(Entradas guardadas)
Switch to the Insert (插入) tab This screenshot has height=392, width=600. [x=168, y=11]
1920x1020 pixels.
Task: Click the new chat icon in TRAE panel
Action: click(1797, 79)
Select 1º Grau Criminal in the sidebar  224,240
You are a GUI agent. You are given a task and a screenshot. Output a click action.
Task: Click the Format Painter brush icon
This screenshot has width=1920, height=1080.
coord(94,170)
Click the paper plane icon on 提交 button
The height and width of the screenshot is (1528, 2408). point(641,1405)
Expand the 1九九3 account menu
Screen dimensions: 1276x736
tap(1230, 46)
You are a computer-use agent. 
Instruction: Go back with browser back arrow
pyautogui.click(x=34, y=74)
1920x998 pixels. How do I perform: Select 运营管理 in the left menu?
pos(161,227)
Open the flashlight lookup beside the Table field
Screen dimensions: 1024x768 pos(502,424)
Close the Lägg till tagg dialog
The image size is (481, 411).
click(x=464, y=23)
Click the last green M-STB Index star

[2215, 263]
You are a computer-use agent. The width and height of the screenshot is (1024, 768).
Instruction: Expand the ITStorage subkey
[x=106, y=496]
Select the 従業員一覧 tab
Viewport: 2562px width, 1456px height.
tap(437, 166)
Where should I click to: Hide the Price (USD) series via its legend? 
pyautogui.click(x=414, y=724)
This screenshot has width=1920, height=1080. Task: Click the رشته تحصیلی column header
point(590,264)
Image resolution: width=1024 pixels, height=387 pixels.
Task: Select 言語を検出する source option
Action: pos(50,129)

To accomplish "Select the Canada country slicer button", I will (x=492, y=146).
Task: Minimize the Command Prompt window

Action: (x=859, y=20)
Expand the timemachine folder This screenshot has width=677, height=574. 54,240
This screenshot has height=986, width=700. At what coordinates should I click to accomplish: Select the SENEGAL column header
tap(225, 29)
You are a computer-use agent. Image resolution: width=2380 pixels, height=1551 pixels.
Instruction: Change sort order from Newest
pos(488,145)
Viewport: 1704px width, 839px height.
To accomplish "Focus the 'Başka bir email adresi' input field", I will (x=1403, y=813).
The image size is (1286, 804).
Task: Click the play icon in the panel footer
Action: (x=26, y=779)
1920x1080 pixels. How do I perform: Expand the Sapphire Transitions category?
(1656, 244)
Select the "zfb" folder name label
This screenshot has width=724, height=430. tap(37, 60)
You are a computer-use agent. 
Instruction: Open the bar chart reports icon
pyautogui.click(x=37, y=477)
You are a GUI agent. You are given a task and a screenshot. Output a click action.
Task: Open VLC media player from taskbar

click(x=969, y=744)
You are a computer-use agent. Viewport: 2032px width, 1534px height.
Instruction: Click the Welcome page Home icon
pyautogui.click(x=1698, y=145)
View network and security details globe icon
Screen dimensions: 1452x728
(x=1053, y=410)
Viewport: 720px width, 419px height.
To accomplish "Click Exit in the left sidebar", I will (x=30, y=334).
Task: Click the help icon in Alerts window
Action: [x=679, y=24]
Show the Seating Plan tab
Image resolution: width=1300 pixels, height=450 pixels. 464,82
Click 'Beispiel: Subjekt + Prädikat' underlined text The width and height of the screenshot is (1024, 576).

DESCRIPCIÓN DE LA TAREA:
Localiza en el material anterior cada línea que contenga la cadena "resolution" y cópiala.

RESULTADO DE LA TAREA:
Image resolution: width=1024 pixels, height=387 pixels.
You are a computer-use agent. Image resolution: width=2380 pixels, height=1551 pixels.
Image resolution: width=1300 pixels, height=450 pixels. 464,82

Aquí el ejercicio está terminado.